Every line from the one holding "Select the BLUETOOTH_SCAN permission" through the one holding "How do I perform: Select" in the data below must be returned exactly, both ends included, with pictures left out and nothing else added.

### Supplied data

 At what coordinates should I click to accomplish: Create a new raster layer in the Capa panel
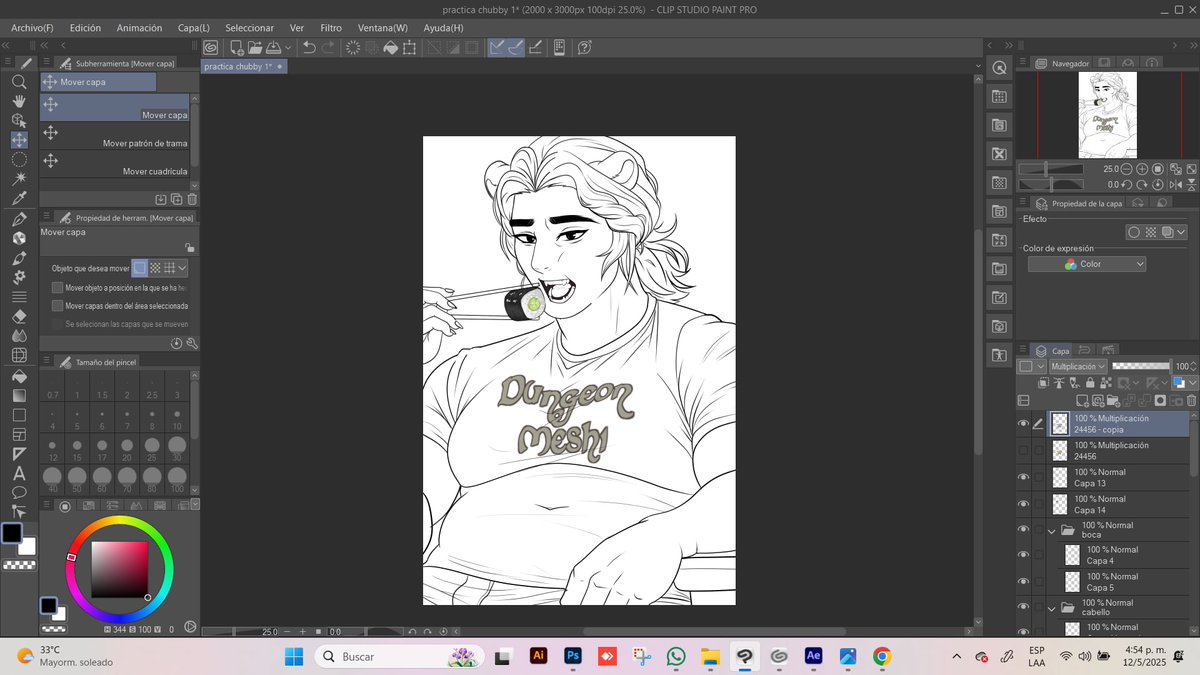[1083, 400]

######
### Supplied data

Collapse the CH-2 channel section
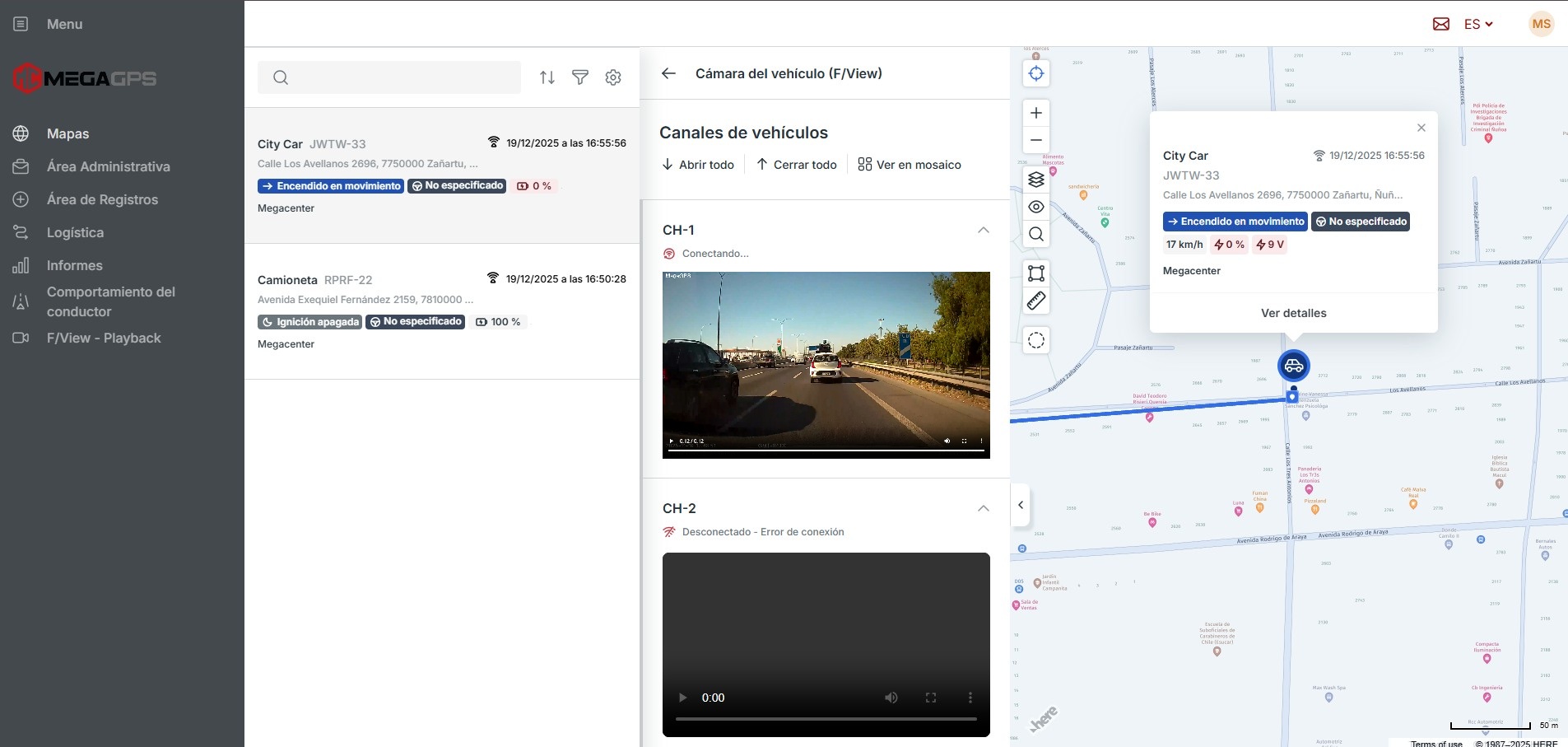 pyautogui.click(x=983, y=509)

######
### Supplied data

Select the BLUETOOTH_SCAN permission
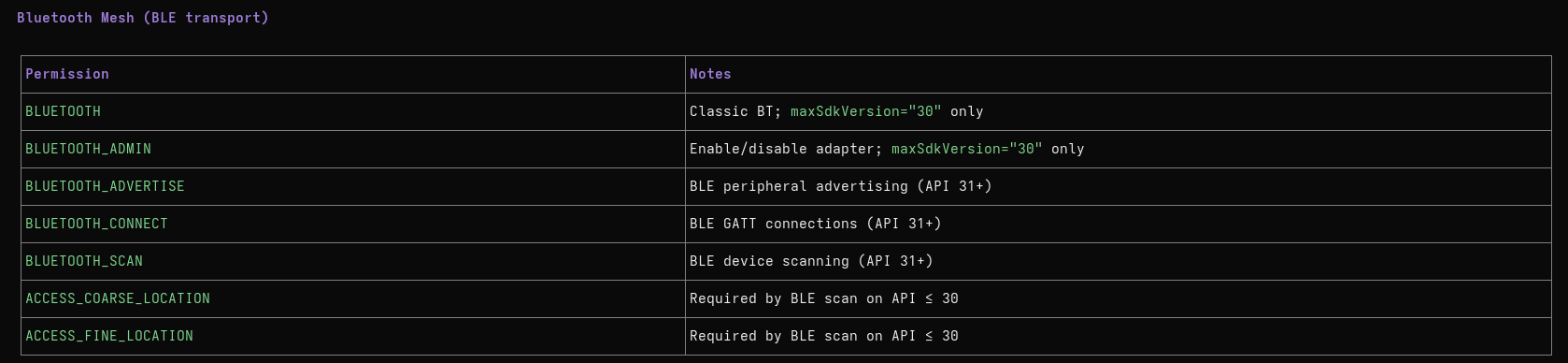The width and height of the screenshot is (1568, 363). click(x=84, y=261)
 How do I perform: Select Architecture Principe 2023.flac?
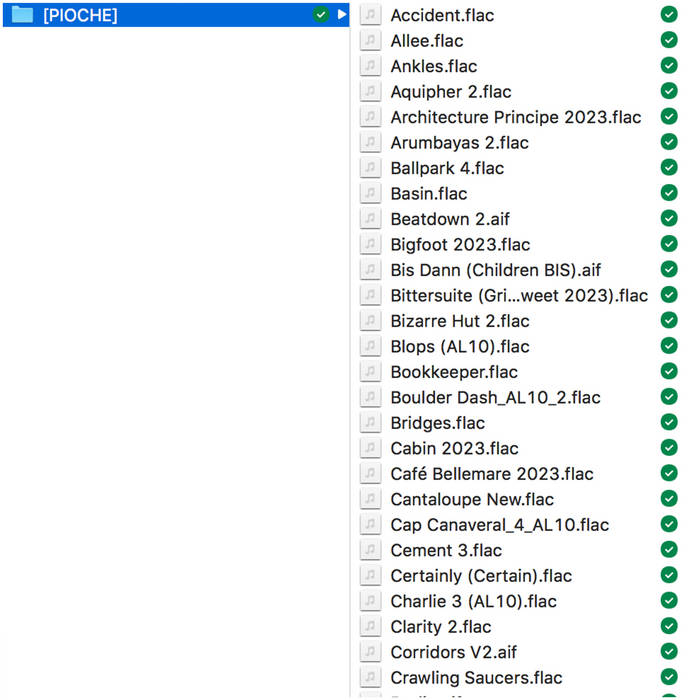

######

**The answer**
Select the BLUETOOTH_SCAN permission
The width and height of the screenshot is (1568, 363). click(x=84, y=261)
 How do I perform: Select Architecture Principe 2023.flac?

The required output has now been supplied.